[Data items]
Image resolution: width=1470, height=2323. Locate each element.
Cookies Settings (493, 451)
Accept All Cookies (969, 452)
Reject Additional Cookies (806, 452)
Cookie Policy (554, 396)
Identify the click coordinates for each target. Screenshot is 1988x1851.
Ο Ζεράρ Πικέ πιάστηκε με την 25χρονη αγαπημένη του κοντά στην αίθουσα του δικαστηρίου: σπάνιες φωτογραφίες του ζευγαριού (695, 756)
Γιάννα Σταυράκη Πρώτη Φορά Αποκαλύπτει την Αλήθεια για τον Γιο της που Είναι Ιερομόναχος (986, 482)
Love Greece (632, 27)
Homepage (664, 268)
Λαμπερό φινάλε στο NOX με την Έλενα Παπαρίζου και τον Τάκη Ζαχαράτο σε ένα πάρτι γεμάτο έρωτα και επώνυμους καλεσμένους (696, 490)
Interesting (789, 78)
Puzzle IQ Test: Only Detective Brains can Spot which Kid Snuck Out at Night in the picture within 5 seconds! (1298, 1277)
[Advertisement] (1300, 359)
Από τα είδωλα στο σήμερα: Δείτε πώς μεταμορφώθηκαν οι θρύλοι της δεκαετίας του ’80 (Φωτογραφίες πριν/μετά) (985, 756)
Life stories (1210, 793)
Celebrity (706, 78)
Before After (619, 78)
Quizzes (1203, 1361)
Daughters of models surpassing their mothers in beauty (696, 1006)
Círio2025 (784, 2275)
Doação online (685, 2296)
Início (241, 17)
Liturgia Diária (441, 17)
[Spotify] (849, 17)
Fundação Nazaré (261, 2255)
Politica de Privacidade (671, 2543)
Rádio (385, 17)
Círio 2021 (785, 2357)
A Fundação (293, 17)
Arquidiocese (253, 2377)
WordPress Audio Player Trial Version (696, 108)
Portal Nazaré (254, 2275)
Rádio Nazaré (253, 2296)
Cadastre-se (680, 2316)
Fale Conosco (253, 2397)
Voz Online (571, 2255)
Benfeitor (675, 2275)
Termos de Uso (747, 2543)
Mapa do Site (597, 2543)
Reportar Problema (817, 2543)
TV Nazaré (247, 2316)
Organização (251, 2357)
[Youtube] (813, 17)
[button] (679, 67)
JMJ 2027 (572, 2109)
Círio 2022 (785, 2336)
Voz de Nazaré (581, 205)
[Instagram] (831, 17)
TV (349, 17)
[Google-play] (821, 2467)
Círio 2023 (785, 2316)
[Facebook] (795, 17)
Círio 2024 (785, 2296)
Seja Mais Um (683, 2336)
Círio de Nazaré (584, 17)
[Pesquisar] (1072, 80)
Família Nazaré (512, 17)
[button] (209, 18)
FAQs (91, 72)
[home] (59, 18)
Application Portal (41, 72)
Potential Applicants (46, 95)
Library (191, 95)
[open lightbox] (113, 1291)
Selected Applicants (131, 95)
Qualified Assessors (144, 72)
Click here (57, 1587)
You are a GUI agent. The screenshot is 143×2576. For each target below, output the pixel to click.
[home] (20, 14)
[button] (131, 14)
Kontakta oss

PROBLEM: The required answer is the run of lines above, starting at the line with "[Pesquisar] (1072, 80)" and ending at the line with "Click here (57, 1587)", reproduced exactly with both ends.

TASK OUTPUT:
[Pesquisar] (1072, 80)
Família Nazaré (512, 17)
[button] (209, 18)
FAQs (91, 72)
[home] (59, 18)
Application Portal (41, 72)
Potential Applicants (46, 95)
Library (191, 95)
[open lightbox] (113, 1291)
Selected Applicants (131, 95)
Qualified Assessors (144, 72)
Click here (57, 1587)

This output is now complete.